**Task directions**: From the data below, retype exactly the lines starting with the one that contains "You are a computer-use agent. Image" and ending with the one that contains "2088x1172 pixels.", both included.

---- Records provided

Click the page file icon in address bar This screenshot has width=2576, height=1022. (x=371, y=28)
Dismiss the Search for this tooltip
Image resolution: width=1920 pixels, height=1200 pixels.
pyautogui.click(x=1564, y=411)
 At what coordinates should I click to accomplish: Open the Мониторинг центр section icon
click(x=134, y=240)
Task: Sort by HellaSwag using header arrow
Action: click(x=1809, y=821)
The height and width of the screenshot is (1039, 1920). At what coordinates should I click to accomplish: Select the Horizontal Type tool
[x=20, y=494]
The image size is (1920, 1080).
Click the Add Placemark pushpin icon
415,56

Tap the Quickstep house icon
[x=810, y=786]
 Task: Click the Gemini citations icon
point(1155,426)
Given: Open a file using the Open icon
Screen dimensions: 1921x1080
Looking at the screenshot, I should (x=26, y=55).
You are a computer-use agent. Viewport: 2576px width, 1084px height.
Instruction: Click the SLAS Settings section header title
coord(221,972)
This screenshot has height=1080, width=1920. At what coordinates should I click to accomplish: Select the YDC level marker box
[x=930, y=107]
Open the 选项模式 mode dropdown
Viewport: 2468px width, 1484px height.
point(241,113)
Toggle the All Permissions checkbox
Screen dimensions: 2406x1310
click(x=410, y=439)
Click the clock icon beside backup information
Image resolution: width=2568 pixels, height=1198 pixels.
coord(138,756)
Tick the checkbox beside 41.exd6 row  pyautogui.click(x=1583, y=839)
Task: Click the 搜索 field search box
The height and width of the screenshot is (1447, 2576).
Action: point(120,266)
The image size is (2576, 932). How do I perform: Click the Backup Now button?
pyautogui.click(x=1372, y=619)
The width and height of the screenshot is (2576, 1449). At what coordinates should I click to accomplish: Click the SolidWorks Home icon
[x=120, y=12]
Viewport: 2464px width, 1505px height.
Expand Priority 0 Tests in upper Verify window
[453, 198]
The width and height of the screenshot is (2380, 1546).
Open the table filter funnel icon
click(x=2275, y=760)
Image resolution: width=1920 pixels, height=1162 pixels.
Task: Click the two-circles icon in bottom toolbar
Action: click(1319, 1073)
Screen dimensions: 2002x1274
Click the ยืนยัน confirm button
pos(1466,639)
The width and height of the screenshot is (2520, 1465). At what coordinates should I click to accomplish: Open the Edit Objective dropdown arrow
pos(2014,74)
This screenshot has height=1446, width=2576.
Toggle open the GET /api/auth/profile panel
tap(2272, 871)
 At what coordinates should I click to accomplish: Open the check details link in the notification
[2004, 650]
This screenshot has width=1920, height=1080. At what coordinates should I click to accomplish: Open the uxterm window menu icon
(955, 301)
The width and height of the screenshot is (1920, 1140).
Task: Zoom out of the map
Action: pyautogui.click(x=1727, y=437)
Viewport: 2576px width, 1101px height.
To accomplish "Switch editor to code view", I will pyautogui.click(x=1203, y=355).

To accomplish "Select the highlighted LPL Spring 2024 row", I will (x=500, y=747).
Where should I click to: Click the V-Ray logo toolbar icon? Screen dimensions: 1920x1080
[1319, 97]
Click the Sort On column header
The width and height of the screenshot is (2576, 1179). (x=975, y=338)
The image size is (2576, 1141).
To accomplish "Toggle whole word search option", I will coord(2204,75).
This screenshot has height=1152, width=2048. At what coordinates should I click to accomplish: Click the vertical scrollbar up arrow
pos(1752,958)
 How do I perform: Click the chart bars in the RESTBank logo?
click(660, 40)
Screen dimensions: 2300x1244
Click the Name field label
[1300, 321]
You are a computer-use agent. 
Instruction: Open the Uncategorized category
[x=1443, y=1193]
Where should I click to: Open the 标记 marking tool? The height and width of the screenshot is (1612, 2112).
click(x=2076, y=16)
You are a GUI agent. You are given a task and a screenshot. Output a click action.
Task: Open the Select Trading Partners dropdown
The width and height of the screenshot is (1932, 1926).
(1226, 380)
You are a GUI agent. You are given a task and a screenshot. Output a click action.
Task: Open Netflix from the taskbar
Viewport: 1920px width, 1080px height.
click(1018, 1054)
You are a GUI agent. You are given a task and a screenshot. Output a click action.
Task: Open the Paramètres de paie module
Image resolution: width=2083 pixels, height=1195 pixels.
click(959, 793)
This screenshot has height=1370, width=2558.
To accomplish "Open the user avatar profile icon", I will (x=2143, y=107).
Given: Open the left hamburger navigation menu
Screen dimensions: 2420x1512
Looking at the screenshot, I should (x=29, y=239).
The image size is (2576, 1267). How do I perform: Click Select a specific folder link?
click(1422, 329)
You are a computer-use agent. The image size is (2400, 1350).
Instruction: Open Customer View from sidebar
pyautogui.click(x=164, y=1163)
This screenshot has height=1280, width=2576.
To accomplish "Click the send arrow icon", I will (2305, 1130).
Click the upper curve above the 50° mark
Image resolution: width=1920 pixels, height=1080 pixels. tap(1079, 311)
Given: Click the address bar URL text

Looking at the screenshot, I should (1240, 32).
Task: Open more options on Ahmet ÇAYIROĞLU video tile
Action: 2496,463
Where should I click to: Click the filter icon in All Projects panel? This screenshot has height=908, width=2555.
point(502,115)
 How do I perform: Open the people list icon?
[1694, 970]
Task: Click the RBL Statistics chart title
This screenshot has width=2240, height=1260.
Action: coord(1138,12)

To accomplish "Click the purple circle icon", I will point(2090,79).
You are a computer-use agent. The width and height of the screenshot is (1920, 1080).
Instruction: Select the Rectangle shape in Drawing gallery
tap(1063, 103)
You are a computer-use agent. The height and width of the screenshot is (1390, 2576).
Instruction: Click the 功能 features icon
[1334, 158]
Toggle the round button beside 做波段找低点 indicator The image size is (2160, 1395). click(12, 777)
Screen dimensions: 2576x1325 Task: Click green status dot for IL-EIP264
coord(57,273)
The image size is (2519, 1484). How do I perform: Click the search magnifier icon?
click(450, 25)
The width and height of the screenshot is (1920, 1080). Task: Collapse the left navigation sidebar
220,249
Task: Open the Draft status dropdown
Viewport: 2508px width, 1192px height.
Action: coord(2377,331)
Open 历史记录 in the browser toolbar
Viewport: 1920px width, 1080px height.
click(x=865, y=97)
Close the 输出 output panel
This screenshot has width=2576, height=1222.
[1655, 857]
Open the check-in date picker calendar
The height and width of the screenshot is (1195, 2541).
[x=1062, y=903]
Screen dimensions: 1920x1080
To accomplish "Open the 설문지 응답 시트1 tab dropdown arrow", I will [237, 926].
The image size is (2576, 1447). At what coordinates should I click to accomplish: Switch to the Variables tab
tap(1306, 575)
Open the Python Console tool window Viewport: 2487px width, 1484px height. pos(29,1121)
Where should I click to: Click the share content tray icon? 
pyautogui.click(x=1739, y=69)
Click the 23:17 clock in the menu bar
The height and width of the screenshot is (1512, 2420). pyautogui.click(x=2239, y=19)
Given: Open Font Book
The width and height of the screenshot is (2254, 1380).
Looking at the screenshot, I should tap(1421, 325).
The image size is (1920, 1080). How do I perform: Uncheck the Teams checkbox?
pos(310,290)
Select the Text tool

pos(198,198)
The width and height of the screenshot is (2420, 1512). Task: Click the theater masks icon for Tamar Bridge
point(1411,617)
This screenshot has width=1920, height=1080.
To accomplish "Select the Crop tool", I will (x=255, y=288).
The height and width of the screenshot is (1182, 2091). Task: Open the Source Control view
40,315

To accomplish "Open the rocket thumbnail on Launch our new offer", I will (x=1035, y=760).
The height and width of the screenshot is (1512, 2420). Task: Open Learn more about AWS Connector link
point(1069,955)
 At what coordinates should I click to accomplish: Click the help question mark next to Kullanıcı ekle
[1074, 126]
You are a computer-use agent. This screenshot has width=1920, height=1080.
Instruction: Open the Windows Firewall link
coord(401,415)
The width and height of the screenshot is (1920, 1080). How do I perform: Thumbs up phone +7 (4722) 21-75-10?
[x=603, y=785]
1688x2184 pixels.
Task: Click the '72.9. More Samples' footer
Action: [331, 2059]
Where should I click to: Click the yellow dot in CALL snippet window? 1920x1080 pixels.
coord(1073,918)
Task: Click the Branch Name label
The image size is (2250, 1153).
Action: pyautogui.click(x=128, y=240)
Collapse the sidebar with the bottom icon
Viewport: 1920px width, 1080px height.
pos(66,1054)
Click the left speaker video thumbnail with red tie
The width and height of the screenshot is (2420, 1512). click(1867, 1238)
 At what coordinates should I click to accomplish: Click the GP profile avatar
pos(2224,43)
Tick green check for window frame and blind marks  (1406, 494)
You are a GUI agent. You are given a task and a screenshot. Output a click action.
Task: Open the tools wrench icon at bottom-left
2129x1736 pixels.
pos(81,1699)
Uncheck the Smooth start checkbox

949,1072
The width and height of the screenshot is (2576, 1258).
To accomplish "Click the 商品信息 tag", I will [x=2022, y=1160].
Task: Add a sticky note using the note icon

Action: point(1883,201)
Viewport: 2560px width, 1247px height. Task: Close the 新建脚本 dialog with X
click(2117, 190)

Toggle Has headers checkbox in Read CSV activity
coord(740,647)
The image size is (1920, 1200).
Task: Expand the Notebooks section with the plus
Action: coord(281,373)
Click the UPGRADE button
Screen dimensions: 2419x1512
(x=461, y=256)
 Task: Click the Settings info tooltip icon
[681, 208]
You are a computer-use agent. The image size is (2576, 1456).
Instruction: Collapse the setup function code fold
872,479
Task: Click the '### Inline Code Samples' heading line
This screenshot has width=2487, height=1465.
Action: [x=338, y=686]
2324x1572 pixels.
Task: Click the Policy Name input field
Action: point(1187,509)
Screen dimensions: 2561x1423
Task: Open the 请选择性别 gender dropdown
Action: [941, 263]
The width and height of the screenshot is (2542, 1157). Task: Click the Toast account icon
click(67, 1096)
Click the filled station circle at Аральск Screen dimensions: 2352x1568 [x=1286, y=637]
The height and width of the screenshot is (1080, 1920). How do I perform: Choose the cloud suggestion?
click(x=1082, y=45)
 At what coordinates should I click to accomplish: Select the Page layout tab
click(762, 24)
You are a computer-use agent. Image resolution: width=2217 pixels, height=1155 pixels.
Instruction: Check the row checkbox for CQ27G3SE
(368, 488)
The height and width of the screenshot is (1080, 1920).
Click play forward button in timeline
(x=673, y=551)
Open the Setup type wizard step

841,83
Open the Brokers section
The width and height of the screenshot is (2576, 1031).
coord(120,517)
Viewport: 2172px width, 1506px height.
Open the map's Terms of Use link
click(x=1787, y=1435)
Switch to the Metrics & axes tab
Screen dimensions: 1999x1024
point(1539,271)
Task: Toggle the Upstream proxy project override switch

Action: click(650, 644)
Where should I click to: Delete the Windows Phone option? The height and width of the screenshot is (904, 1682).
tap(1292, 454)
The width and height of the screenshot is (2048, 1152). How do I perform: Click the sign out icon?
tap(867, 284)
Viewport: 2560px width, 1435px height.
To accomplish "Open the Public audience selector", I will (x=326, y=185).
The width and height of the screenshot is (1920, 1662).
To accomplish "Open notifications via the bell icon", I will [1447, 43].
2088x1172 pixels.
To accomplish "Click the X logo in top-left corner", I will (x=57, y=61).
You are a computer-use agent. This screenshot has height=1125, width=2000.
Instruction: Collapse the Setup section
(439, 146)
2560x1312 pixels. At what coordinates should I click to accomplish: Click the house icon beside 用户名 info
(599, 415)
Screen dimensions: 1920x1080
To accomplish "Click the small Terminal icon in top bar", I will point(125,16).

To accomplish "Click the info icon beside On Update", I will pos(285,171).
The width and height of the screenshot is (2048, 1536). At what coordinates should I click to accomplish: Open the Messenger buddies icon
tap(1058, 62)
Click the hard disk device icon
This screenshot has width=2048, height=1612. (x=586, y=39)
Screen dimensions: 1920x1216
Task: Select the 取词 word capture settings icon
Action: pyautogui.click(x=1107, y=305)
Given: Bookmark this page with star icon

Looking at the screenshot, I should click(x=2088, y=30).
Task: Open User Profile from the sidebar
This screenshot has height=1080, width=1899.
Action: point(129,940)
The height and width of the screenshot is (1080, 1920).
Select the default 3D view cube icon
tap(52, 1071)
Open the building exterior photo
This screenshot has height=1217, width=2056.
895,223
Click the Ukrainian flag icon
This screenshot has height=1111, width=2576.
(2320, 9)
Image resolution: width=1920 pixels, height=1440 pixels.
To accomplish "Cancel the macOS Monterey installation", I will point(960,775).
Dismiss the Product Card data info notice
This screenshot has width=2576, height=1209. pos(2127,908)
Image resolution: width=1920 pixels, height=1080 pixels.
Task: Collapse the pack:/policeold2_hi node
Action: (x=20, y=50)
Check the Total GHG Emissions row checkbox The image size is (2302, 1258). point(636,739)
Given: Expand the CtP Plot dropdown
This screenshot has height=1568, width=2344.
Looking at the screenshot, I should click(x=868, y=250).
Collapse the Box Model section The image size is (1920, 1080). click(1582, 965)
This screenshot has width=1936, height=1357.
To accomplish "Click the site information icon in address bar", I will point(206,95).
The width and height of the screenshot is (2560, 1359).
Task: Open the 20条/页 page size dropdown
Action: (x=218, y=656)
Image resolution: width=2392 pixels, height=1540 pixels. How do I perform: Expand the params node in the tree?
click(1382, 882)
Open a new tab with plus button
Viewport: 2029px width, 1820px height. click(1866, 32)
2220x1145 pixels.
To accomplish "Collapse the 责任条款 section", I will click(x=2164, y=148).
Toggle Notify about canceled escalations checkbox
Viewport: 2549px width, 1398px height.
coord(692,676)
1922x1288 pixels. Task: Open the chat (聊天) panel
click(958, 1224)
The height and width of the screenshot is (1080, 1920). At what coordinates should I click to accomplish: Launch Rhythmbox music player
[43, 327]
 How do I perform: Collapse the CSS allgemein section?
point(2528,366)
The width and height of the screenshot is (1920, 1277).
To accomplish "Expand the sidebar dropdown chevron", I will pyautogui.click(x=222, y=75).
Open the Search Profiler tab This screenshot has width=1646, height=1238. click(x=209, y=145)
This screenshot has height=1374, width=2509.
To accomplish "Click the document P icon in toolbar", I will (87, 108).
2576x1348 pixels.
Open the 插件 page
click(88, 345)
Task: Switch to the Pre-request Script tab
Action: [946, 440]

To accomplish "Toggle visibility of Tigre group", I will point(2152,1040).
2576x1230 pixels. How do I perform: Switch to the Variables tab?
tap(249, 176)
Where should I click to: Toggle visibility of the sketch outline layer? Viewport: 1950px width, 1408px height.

--------

**Response to the exercise**:
You are a computer-use agent. Image resolution: width=2217 pixels, height=1155 pixels.
Instruction: Check the row checkbox for CQ27G3SE
(368, 488)
The height and width of the screenshot is (1080, 1920).
Click play forward button in timeline
(x=673, y=551)
Open the Setup type wizard step

841,83
Open the Brokers section
The width and height of the screenshot is (2576, 1031).
coord(120,517)
Viewport: 2172px width, 1506px height.
Open the map's Terms of Use link
click(x=1787, y=1435)
Switch to the Metrics & axes tab
Screen dimensions: 1999x1024
point(1539,271)
Task: Toggle the Upstream proxy project override switch

Action: click(650, 644)
Where should I click to: Delete the Windows Phone option? The height and width of the screenshot is (904, 1682).
tap(1292, 454)
The width and height of the screenshot is (2048, 1152). How do I perform: Click the sign out icon?
tap(867, 284)
Viewport: 2560px width, 1435px height.
To accomplish "Open the Public audience selector", I will (x=326, y=185).
The width and height of the screenshot is (1920, 1662).
To accomplish "Open notifications via the bell icon", I will [1447, 43].
2088x1172 pixels.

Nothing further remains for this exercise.